• [THE PROBLEM]: Output the lines below unchanged, beginning at the line that contains "Given: Remove the moz.com competitor entry" and stopping after the line that contains "will [x=127, y=398].".

Records from a collection:
● ● ● ●
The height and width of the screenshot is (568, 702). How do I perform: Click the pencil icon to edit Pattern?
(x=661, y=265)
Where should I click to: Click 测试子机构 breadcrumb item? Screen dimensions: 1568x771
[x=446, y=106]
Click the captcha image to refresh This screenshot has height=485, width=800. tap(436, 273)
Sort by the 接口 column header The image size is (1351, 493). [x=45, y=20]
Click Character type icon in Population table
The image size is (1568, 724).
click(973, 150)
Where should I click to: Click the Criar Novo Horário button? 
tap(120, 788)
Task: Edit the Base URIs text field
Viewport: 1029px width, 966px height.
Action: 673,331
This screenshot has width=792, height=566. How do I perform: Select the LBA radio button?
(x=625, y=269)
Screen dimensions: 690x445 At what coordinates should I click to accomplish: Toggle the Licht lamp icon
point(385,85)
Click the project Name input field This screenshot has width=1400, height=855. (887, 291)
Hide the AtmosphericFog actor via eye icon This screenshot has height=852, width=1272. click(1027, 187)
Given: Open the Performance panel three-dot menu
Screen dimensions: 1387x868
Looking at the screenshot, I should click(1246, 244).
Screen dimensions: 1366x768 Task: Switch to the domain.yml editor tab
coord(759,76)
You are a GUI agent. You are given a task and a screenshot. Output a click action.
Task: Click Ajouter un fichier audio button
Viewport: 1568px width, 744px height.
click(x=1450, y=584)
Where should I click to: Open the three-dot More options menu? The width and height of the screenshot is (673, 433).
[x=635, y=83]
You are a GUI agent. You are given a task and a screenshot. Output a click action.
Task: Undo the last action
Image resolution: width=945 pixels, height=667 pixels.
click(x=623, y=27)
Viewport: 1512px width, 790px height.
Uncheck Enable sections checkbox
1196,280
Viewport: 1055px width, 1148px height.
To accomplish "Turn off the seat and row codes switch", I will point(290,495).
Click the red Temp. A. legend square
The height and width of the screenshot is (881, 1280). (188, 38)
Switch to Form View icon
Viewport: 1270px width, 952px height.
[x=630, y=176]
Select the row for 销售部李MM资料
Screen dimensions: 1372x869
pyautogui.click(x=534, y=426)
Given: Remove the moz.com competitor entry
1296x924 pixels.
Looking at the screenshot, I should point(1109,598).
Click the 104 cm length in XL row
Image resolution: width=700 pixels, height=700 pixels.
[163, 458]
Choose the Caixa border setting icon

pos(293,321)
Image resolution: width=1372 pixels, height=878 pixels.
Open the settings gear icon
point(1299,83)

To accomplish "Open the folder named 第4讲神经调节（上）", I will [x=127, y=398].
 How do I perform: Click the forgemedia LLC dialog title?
● ● ● ●
• [ANSWER FOR THIS EXERCISE]:
Given: Remove the moz.com competitor entry
1296x924 pixels.
Looking at the screenshot, I should point(1109,598).
Click the 104 cm length in XL row
Image resolution: width=700 pixels, height=700 pixels.
[163, 458]
Choose the Caixa border setting icon

pos(293,321)
Image resolution: width=1372 pixels, height=878 pixels.
Open the settings gear icon
point(1299,83)

To accomplish "Open the folder named 第4讲神经调节（上）", I will [x=127, y=398].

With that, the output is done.